The old story about the changing geography of production noted that, while labour-intensive production could be relocated from industrial areas of the ‘north’ to export processing zones or border towns in the ‘global south’, research and development (R&D) would stay in the ‘north’. So, part of the colonial division of labour was broken down by the emergence of production complexes in places such as South Korea or Mexico but, by-and-large, the more important functions in the production process (R&D, design, marketing, corporate headquarters, etc.) would stay in North American and Western Europe: it would be a new international division of labour (NIDL) but the key decisions and the best jobs would still be located in the rich world.
Now, as the New York Times reports, the shape of the NIDL might just be changing. Rather than keeping all its R&D in the U.S., for example, Applied Materials, “the world’s biggest supplier of the equipment used to make semiconductors, solar panels and flat-panel displays,” has built its newest and largest research lab in Xian, “a city about 600 miles southwest of Beijing [which has] 47 universities and other institutions of higher learning, churning out engineers with master’s degrees who can be hired for $730 a month.”

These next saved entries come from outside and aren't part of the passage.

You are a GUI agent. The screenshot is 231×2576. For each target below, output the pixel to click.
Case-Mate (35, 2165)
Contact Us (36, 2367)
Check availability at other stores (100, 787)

It’s not just cheap labour-power that attracts companies such as Applied Materials. Like the Irish Development Agency’s use of various enticements to pull inward investment to Ireland, cities such as Xian are doing their bit to grab a share of the investment pie. Indeed, “the Xian city government sold a 75-year land lease to Applied Materials at a deep discount and is reimbursing the company for roughly a quarter of the lab complex’s operating costs for five years” – nice deal for Applied Materials.